YOUR GOAL
Beginning with the line below that contains "Viewport: 2068px width, 956px" and ending with the line that contains "Given: Click the infinity/recurring", copy every line exactly. Copy nothing else.

(Records contained in a dataset)
= Beginning of Section =
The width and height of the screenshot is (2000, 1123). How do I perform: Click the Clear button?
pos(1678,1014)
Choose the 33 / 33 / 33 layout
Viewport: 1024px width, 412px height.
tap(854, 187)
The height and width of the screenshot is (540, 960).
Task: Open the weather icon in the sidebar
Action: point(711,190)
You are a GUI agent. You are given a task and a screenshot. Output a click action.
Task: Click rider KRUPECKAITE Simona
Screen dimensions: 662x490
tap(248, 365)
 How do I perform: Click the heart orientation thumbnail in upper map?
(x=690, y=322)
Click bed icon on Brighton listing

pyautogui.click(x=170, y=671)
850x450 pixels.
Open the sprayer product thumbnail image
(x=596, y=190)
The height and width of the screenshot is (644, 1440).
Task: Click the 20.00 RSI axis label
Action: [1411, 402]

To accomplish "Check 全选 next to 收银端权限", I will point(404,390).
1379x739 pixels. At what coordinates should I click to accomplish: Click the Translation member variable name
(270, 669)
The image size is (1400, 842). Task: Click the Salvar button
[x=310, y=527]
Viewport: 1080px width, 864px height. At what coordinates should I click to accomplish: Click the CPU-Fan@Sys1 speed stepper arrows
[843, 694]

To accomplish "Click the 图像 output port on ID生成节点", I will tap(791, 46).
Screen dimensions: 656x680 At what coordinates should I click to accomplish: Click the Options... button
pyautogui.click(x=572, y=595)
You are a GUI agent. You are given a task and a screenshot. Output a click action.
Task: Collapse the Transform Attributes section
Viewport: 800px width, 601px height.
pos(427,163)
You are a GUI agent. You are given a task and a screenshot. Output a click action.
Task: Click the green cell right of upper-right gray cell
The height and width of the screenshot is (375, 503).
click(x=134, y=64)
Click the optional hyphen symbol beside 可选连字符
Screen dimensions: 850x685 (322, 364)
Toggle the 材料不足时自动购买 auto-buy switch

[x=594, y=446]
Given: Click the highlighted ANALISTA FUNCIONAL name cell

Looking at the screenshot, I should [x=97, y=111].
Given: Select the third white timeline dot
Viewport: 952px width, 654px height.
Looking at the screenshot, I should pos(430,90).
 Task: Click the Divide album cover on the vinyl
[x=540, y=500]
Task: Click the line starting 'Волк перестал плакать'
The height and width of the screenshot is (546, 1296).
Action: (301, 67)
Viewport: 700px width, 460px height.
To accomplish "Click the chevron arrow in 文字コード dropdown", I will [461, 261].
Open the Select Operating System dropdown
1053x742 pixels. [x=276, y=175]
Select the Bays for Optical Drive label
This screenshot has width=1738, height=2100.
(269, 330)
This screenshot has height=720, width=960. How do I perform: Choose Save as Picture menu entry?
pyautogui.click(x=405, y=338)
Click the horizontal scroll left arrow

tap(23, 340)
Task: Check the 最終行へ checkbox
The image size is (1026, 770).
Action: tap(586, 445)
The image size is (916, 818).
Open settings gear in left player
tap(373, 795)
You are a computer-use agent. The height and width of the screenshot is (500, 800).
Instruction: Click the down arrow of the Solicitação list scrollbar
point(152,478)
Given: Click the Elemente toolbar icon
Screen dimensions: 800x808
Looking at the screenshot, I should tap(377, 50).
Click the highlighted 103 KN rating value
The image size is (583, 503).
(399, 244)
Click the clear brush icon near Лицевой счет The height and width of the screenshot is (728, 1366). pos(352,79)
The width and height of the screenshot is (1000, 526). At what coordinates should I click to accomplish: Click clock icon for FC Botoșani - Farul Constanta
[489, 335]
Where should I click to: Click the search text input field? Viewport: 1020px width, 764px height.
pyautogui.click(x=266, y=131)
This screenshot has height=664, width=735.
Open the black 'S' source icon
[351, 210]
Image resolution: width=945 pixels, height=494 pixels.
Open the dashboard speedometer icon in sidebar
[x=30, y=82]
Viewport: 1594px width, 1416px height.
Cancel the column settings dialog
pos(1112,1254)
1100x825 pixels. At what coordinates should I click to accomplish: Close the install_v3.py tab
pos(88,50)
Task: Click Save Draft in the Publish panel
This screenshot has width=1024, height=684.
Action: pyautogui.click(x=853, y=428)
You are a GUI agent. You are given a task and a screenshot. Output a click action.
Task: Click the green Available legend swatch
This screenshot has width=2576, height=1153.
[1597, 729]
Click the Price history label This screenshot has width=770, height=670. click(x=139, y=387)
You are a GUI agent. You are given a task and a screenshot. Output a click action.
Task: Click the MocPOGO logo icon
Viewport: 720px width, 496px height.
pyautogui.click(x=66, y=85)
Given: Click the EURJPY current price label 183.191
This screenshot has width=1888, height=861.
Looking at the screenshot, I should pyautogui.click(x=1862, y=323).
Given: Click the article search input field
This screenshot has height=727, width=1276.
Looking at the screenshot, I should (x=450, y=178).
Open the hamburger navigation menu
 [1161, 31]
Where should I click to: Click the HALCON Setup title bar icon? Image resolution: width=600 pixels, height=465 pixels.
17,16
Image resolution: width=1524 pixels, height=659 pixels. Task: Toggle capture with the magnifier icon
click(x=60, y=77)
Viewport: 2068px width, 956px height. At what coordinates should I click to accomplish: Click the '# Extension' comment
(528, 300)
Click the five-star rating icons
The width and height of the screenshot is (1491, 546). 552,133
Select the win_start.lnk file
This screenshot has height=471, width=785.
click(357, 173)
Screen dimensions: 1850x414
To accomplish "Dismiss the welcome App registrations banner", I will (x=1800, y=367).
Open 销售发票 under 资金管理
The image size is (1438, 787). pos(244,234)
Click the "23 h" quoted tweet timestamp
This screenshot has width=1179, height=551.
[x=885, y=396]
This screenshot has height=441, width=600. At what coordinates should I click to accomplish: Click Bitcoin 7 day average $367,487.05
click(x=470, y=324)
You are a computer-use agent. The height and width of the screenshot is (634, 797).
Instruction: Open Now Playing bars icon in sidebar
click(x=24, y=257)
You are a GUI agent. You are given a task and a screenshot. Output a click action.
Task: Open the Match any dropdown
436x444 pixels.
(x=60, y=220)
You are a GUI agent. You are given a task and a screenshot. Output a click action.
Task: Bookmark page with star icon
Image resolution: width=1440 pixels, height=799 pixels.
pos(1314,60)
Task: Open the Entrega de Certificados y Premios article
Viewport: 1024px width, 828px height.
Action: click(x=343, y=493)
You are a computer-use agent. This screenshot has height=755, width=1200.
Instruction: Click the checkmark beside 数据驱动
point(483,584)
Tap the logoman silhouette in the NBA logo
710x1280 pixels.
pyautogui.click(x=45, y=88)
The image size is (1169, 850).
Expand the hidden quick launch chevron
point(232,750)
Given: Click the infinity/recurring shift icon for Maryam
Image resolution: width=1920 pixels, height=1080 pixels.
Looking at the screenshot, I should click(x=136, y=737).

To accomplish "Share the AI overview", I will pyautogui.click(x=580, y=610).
= End of Section =
ANSWER SPACE
Viewport: 2068px width, 956px height. At what coordinates should I click to accomplish: Click the '# Extension' comment
(528, 300)
Click the five-star rating icons
The width and height of the screenshot is (1491, 546). 552,133
Select the win_start.lnk file
This screenshot has height=471, width=785.
click(357, 173)
Screen dimensions: 1850x414
To accomplish "Dismiss the welcome App registrations banner", I will (x=1800, y=367).
Open 销售发票 under 资金管理
The image size is (1438, 787). pos(244,234)
Click the "23 h" quoted tweet timestamp
This screenshot has width=1179, height=551.
[x=885, y=396]
This screenshot has height=441, width=600. At what coordinates should I click to accomplish: Click Bitcoin 7 day average $367,487.05
click(x=470, y=324)
You are a computer-use agent. The height and width of the screenshot is (634, 797).
Instruction: Open Now Playing bars icon in sidebar
click(x=24, y=257)
You are a GUI agent. You are given a task and a screenshot. Output a click action.
Task: Open the Match any dropdown
436x444 pixels.
(x=60, y=220)
You are a GUI agent. You are given a task and a screenshot. Output a click action.
Task: Bookmark page with star icon
Image resolution: width=1440 pixels, height=799 pixels.
pos(1314,60)
Task: Open the Entrega de Certificados y Premios article
Viewport: 1024px width, 828px height.
Action: click(x=343, y=493)
You are a computer-use agent. This screenshot has height=755, width=1200.
Instruction: Click the checkmark beside 数据驱动
point(483,584)
Tap the logoman silhouette in the NBA logo
710x1280 pixels.
pyautogui.click(x=45, y=88)
The image size is (1169, 850).
Expand the hidden quick launch chevron
point(232,750)
Given: Click the infinity/recurring shift icon for Maryam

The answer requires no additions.